Readers may recall we'd had a discussion on the effects of cabin pressurization a while back (see here and subsequent discussion here and here), with the startling conclusion being that in a plane with a cabin pressure level set to 8,000 ft - the usual level for airplanes - your night vision suffers and so too does your reasoning ability, something of perhaps little concern to you as a passenger, but surely something of greater concern because it affects the pilots as much as the passengers.

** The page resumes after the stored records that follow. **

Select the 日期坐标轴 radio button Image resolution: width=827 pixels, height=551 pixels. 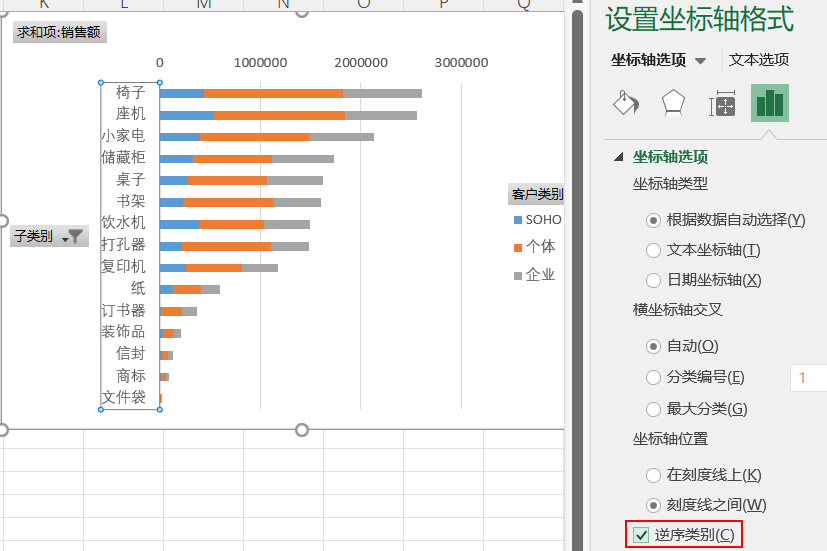tap(654, 280)
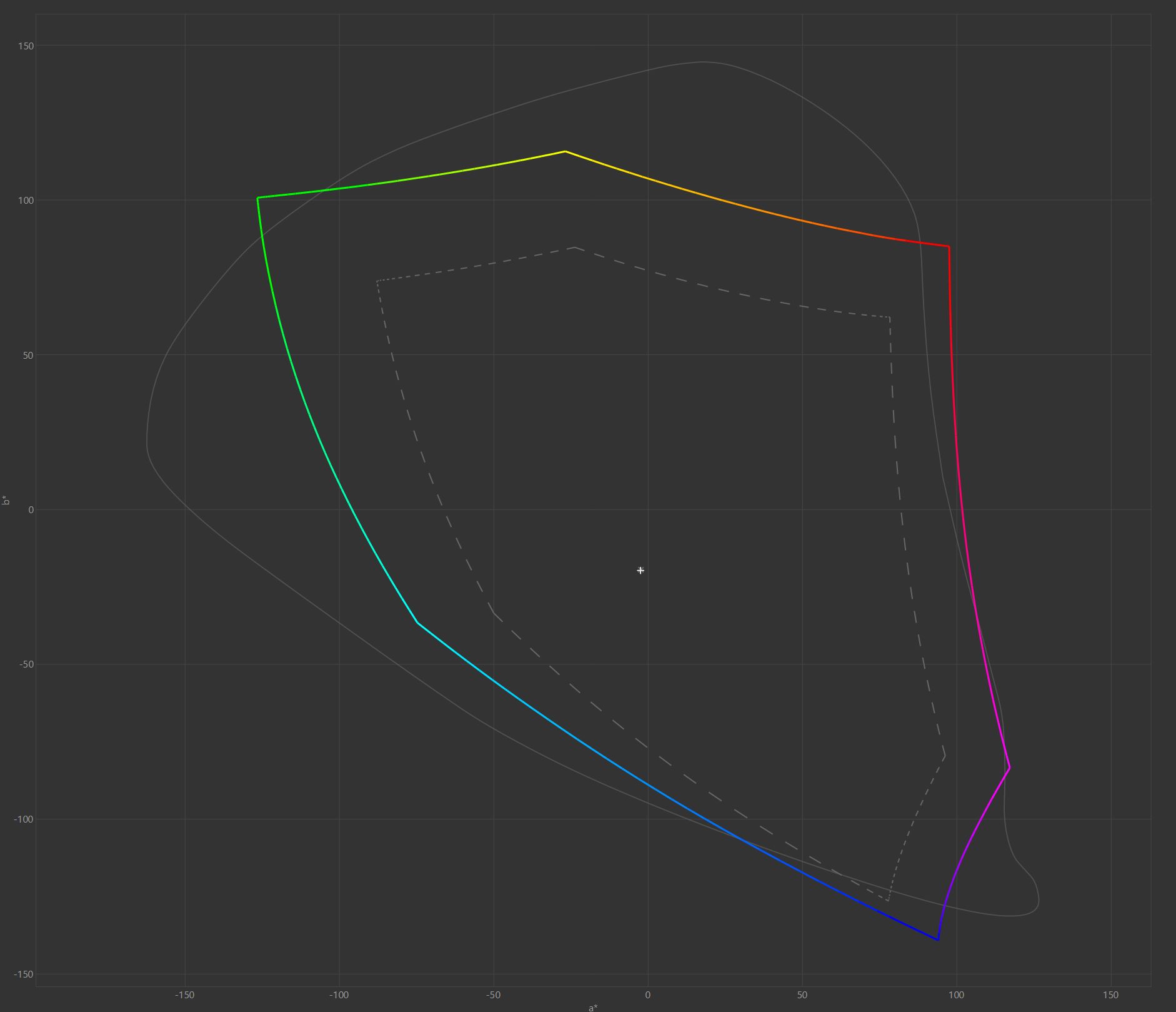The image size is (1176, 1012).
Task: Select the 0 tick label on the horizontal axis
Action: click(x=647, y=994)
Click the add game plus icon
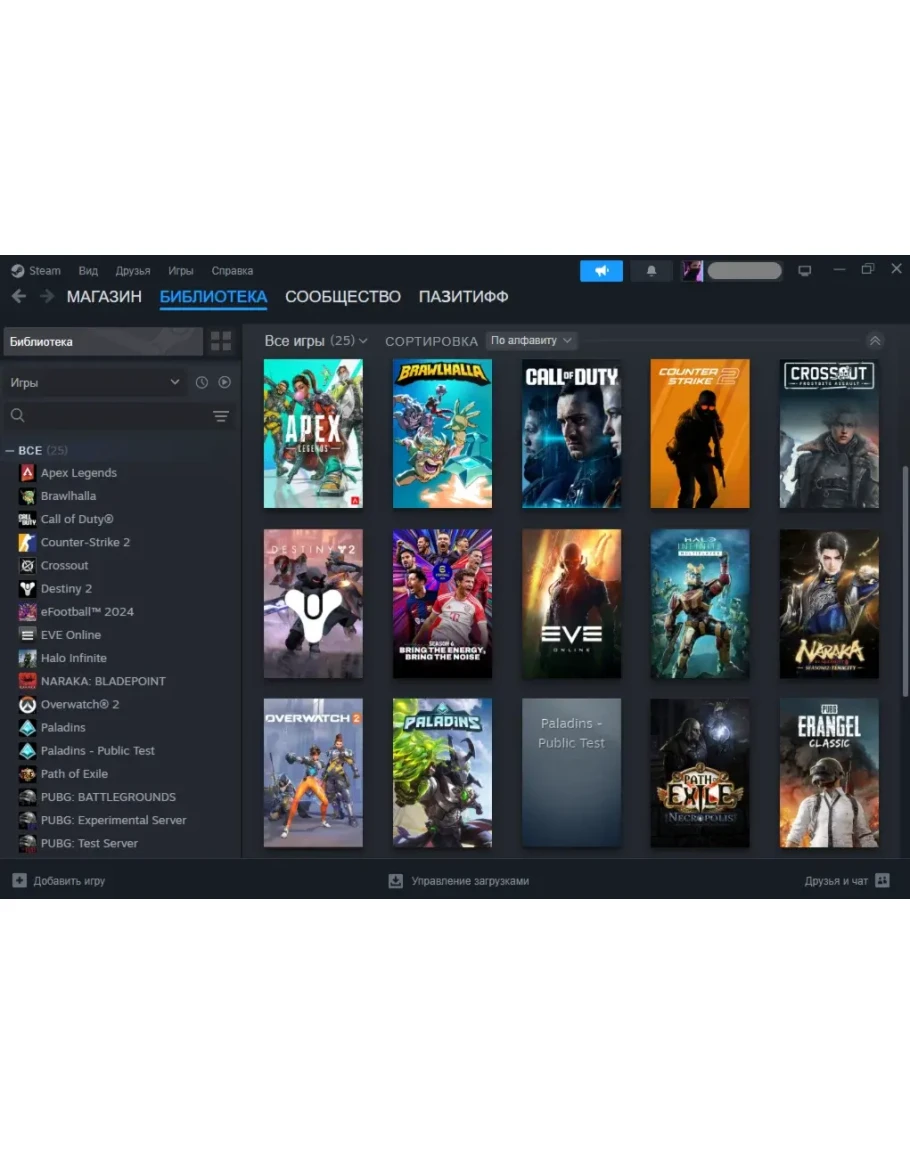 20,881
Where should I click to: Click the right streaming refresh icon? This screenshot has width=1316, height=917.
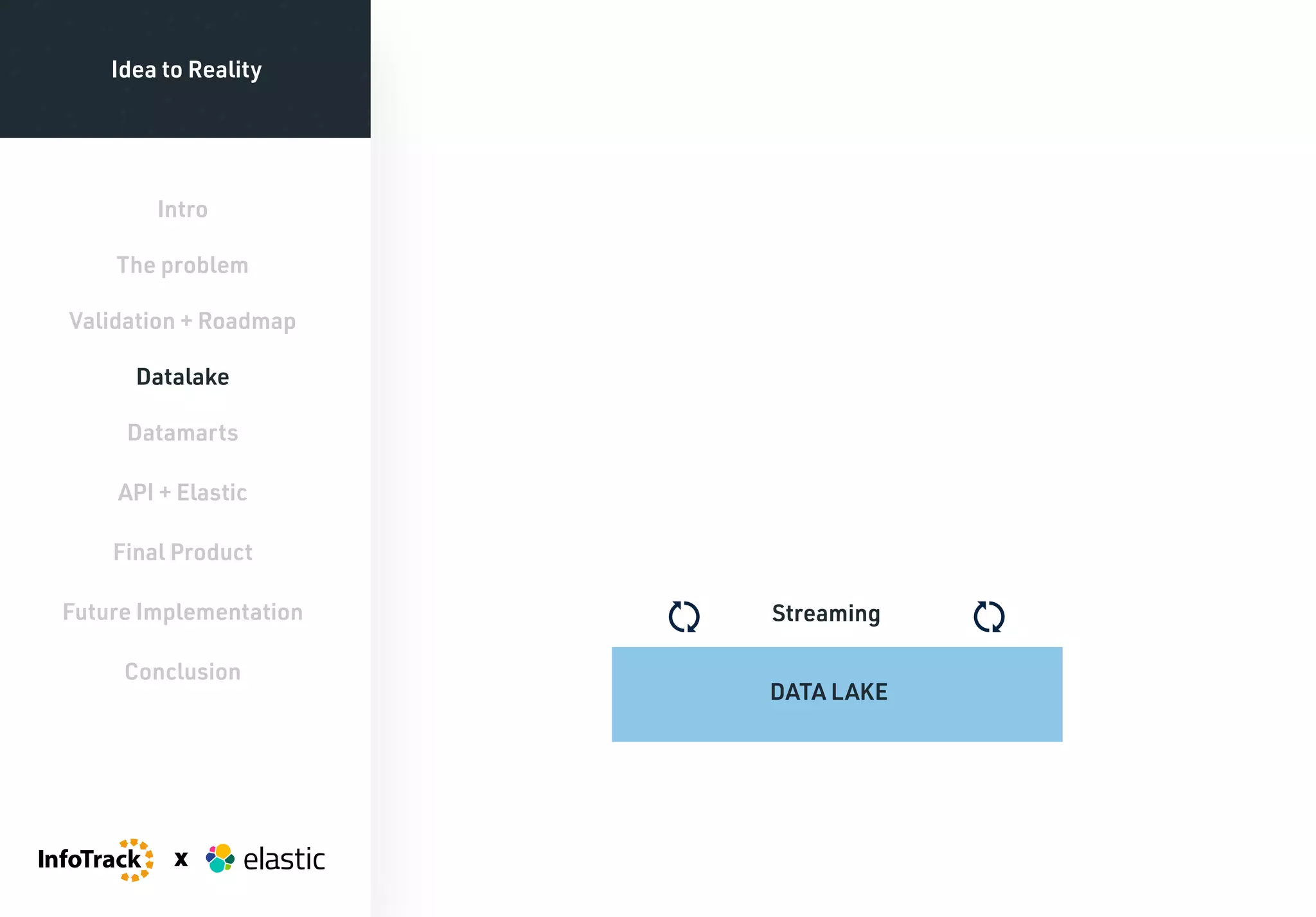point(989,616)
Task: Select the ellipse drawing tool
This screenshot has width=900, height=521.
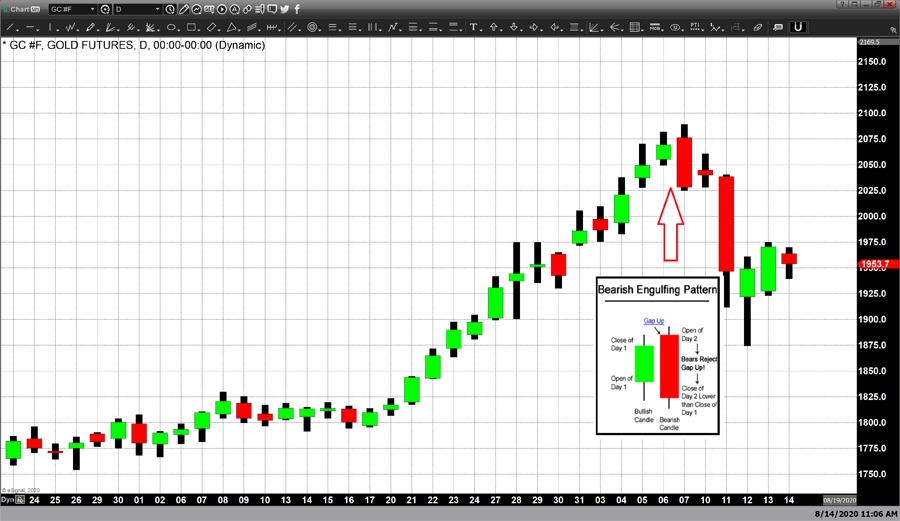Action: click(172, 27)
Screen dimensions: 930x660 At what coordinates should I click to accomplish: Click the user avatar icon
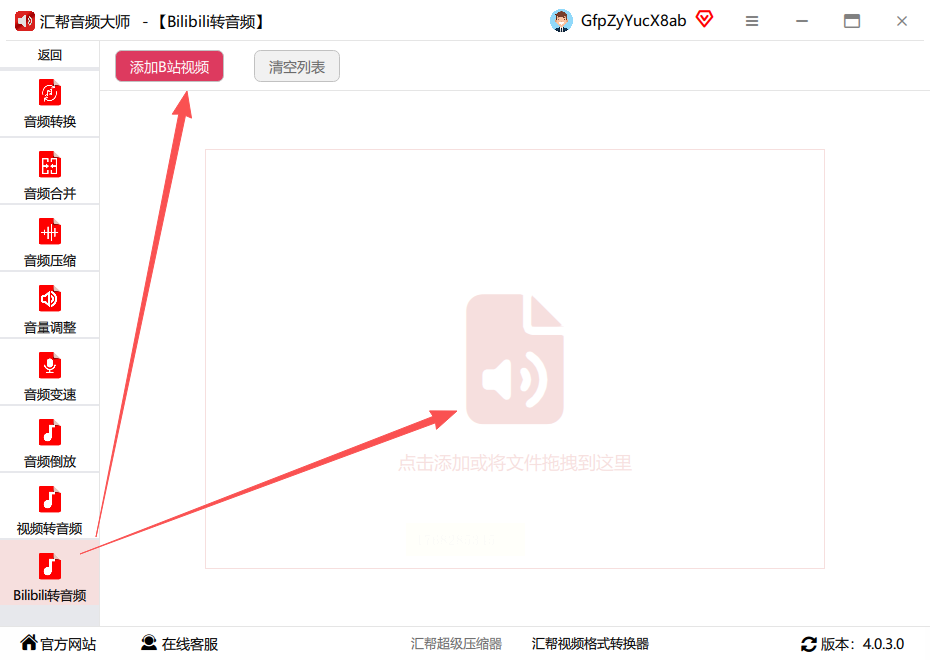coord(560,21)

I flew to New Zealand with a special type of digital watch that has a reasonably accurate altimeter built in. It reported that my Alaska flight from Seattle to Los Angeles was pressurized to a 7,250 ft level, while the Qantas flight on to Auckland was pressurized to 4,000 ft initially, then as the plane increased its cruise altitude from 30,000 ft up to 32,000 and then on up to 34,000 the cabin pressure became equivalent to 4,400 ft and then 5,000 ft.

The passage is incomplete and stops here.